Эта записка не давала ей покоя, даже когда она входила в пузырящуюся ванну. Когда Филипп уходил из дома день назад, обстановка была хуже некуда. Напряжение между ними росло на протяжении последних нескольких месяцев и теперь вылилось в брань и ссоры. А почему? Она так толком и не могла понять. Возможно, это было следствием недомолвок, которые нужно было прояснить давным-давно, но вместо этого они подавляли, таили, носили в себе эти невысказанные претензии. Они были женаты уже пять лет, у обоих была работа и оба очень ее ценили, хотя она и отнимала у них массу времени; детей у них не было – тоже по причине большой занятости. Правда их отношения оставались довольно стабильными… вплоть до последнего времени. Мишель вдруг поняла, что не может вспомнить, когда они в последний раз занимались любовью… Месяца три назад, наверно, случилась у них очередное отработанное до автоматизма совокупление, завершилось оно быстро и было лишено даже малейшего намека на страсть. «Видимо, в этом есть и моя вина, – размышляла она. – Работаю слишком много… Конечно, как можно винить главу дома в том, что его жена чувствует себя неудовлетворенной. У него столько времени отнимает работа, и он, конечно же, не может ею пожертвовать… А моя работа – так, пустяки, да? Минимум того, что я могу сделать, – это найти энергию, чтобы работать по шестьдесят часов в неделю, решать все маленькие хозяйственные проблемы и, последнее, хотя и не менее важное, постараться оживить любовь и восхищение в моем повелителе.
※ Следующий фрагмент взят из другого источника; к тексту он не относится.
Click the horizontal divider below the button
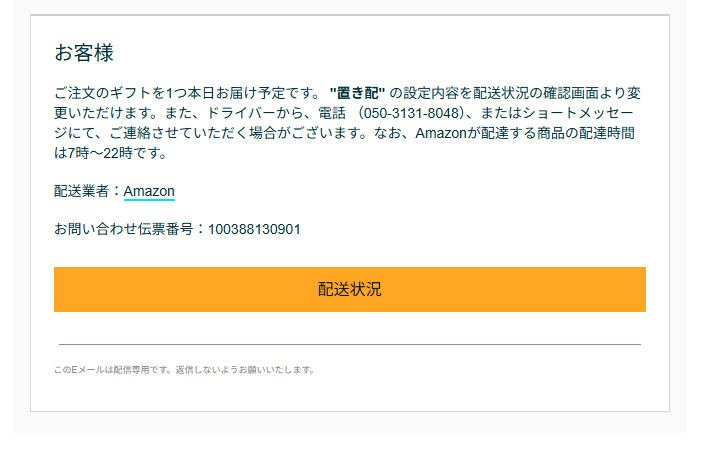The height and width of the screenshot is (451, 702). [349, 344]
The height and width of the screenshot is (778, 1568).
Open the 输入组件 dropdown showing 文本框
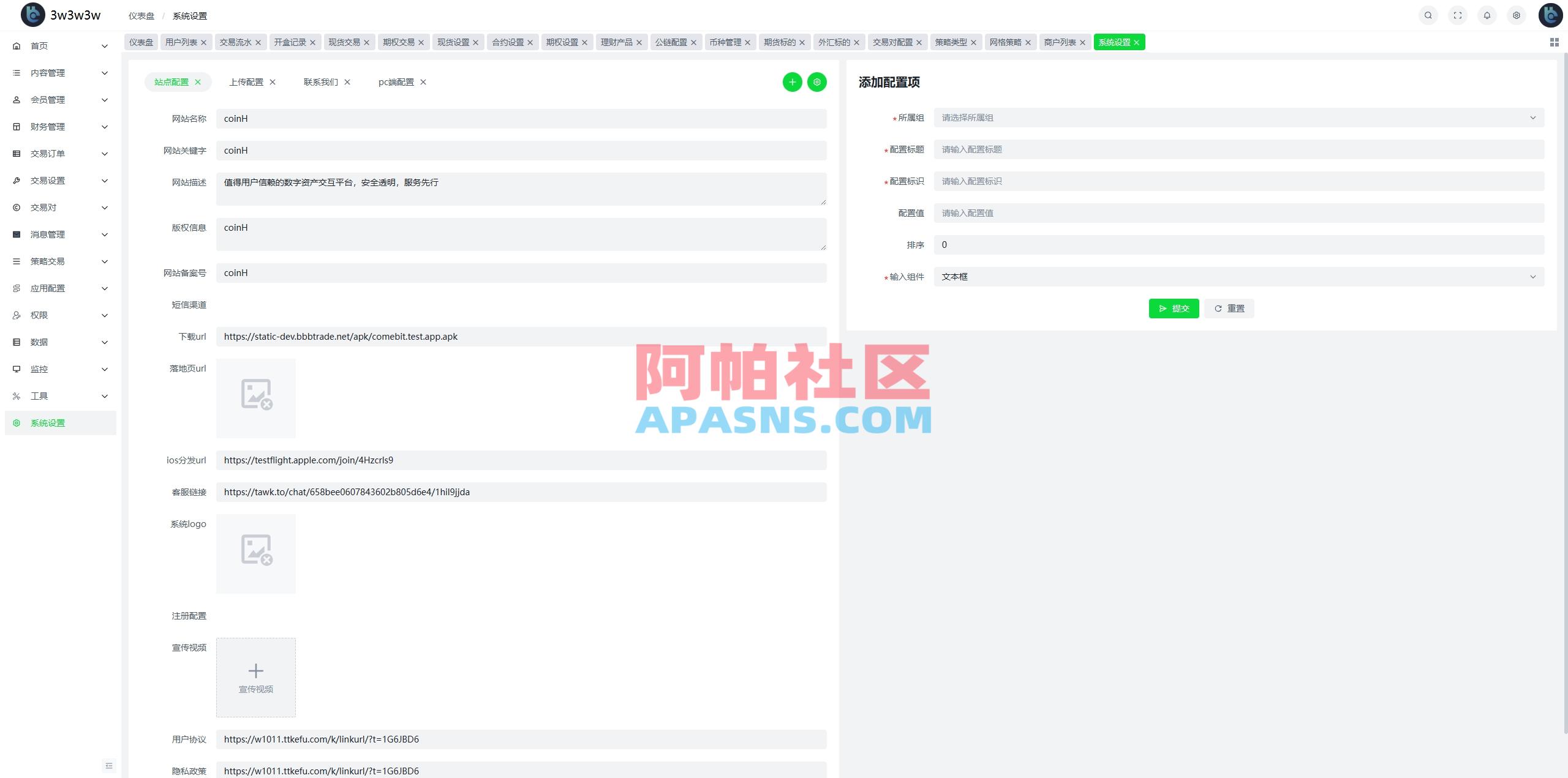[x=1237, y=276]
Что может быть проще?»
В то утро, несколько дней назад, случился в конце концов взрыв. Он ей ясно дал понять, что вот-вот свихнется из-за нее. А она с еще меньшей тактичностью призналась, что он ее больше ничуть не возбуждает. Он тогда ушел, и с тех пор она его не видела и не слышала, если не считать сегодняшней маленькой демонстрации. Но вот слова, которыми он воспользовался… Доказывали ли они его намерение (нечто эфемерное, чего она при всем желании не смогла разглядеть за последние несколько месяцев) продолжать их отношения? Или он сделал этот жест, чтобы предупредить ее обвинения в том, что он якобы больше не любит ее? Ничего путного ей в голову не приходило, а все, что приходило, не имело смысла. Ее муж всегда стремился к ясности и искренности. Нередко он бросал ей: «Скажи, что ты чувствуешь, и покончим с этим!»
«С чего же это он теперь, – спрашивала себя она, – напускает столько таинственности и тумана?»
Эта загадка не давала Мишель покоя, медленно, но верно вытесняя из ее головы все другие мысли. Она пыталась сказать себе, что у нее есть занятия куда как поинтереснее, чем расходовать свое драгоценное время на мысли о том, что там может быть на уме у Филиппа, но она ничего не могла с собой поделать, и ее мозг снова и снова возвращался к этой проблеме. Время перешагнуло за половину десятого, а ванна ничуть ей не помогла. Она начала ходить по квартире, как лев по клетке, и вдруг, ударив ей по нервам, зазвонил телефон.
Звонил Филипп. Голос у него был мягкий, он чуть ли не заикался. Филипп, который всегда с места в карьер объявлял причину своего звонка, а потом чуть ли не сразу же вешал трубку, теперь почему-то говорил неуверенно. После нескольких ничего не значащих слов он, наконец, перешел к сути.